The man in the pictures was the candidate, though in his current condition he wouldn’t have been able to recognize himself, even if he had been closer.

He wasn’t sure what they were doing down there, but the little machines made him smile nonetheless. They were so earnest and sweet and full of energetic comings and goings. He wanted so badly to help them, to raise them up, to make them see. Such busy little machines. Such hopeful, blind creatures. When he remembered the many times he had seen them up close, their smiling moon faces and blank adoration, all blending into one mass of machine-crowd--waving their little festive flags, hooting and howling, calling out to him--it made him feel warm inside, protective. The happy machine-crowds were almost enough to make him forget the other ones, the bad machines. For there were also hateful, cold machines that used to hurt him--and maybe still did sometimes. He suspected, but he couldn’t remember. He started to think other thoughts about those ones, the bad ones. Darker, less forgiving thoughts…

Then…soon, as it always did, a warm, gauzy veil descended between his mind and what he had been thinking about. A comforting peace oozed through him as though he had honey for blood. He was elsewhere. And nowhere at the same time. He idly watched the cruel summer light sparkling off the fat river below. He had no idea how blistering hot the sun was; to him it just looked pretty, hypnotizing. That was out there, and he was in here, where it was cool and comfortable.

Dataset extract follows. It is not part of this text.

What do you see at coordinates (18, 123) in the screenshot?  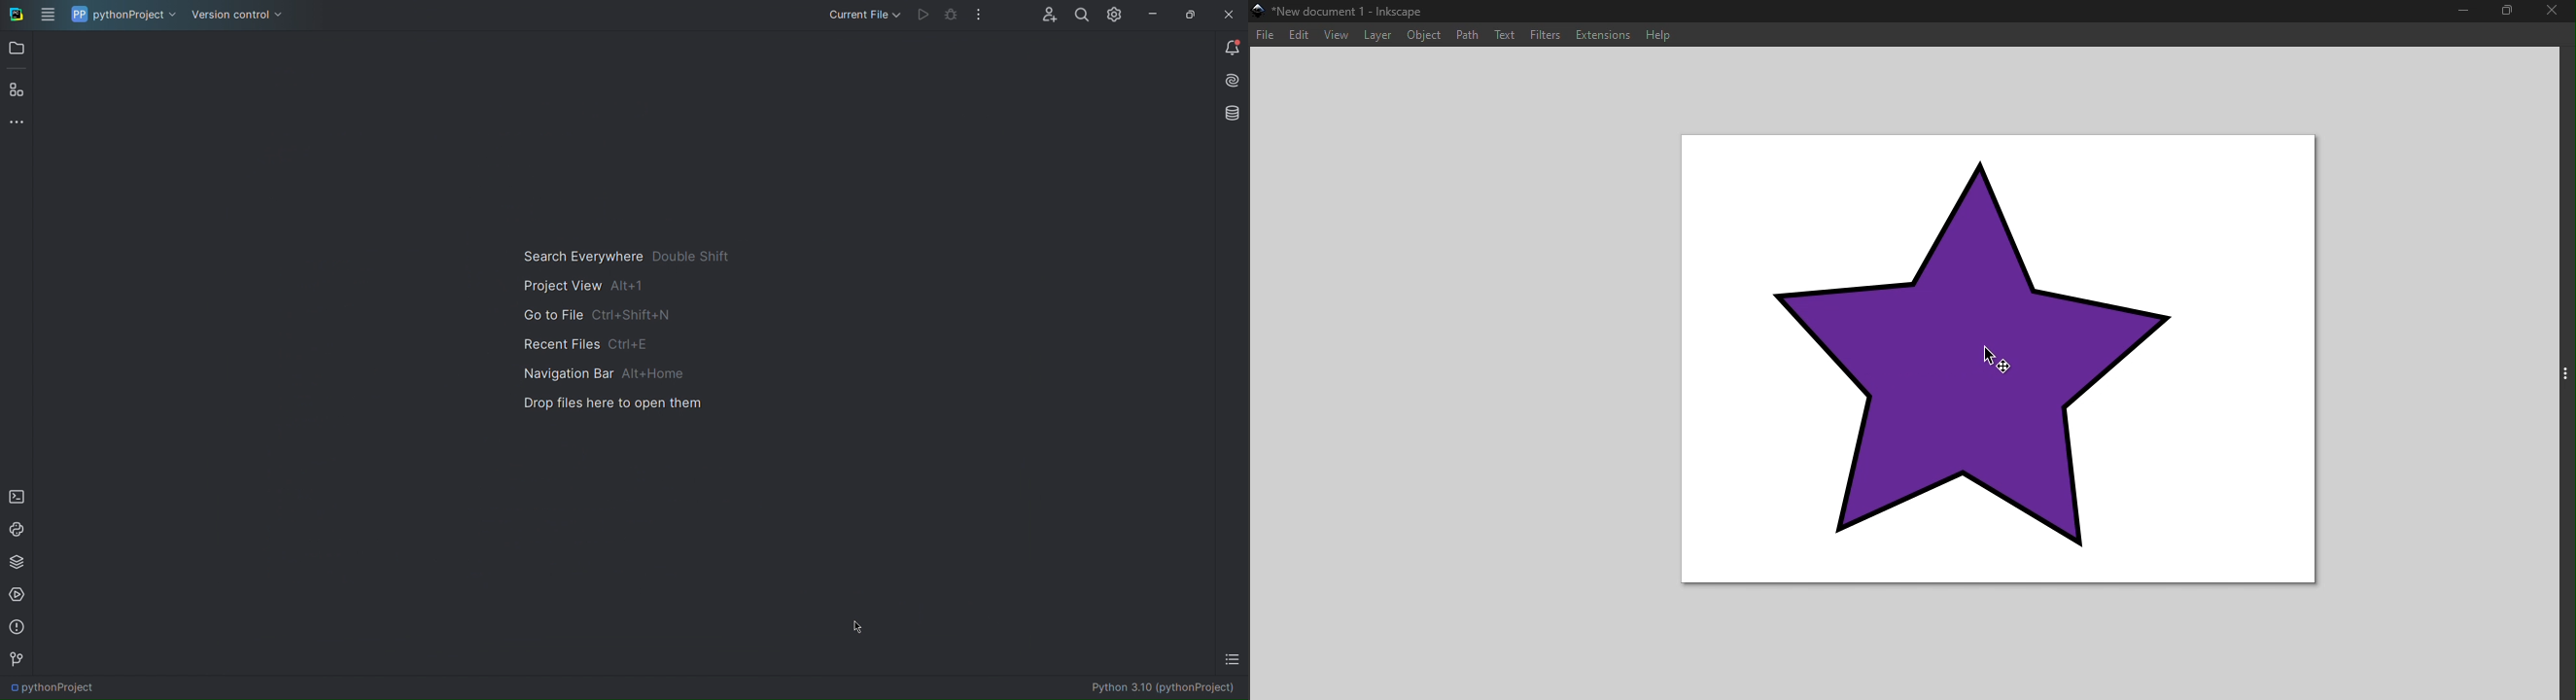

And so that was what he knew.

He liked watching the big boats grind their slow way down the shimmering, deep-green water, like plump insects plodding along on legs too tiny to be seen beneath their bulk. They were machines too, the boats, good machines, solid machines that went out and did what they were supposed to do. They were lumbering, optimistic machines, straightforward as a golden retriever. They didn’t doubt or question or scheme, they didn’t say one thing and then do another. They simply trudged along their way, downriver or up, and dropped off their load and picked up another one, before heading off to do the same thing again. They didn’t smile to your face and then turn around and whisper secret orders and false stories behind you. You never had to worry about them stabbing you in the back. Those boats…

And then, that thought also slipped easily, too easily down the sinkhole of the candidate’s mind. He felt a fleeting moment of loss, a sadness at something missed, something stolen, and for a moment he felt a red blossoming, a hot feeling like his head was in a molten vise--but then it too dissipated, and was gone. He smiled and blinked wide-eyed at the spectacle outside his window, at the busy, busy world of machines that trundled past on the tiny river and the sidewalks next to it, far below.

The candidate stood naked on the burgundy carpet of the hotel room looking out over the edge of the city. He scratched himself absently and squished the carpet between his toes, heedless of his nudity, as unashamed as an infant. It just didn’t matter to him one way or the other. He had been standing there for two hours or more. Soon the machines would come to prepare him, and he would wear clothes. And that would be fine, too. Neither state mattered to him one bit. He smiled the smile of an idiot or madman, but he was neither, not really.

Not really, and not quite.

He was a tall, solid man of fifty-some years, the small paunch at his middle and tracery of salt among the dark pepper of his neat hair the only indications he had reached middle age. His upper arms and thighs showed cords of muscle yet, betraying the football player he had been in college, despite a life since that had been too soft. The skin of his fine-boned face was mostly smooth, punctuated with piercing, bright blue eyes that were for the moment devoid of anything more complicated than a simple delight at the images that danced on the plaza below him. He had an aquiline jaw and cheekbone structure, the sharp chin of WASP genes--just delicate enough to be almost pretty, just hard enough to still be firmly masculine.

It was the kind of face that middle-aged women in dying marriages found irresistible.

Just now, his face was completely free of worry, smooth as a shark’s skin, simple as blood.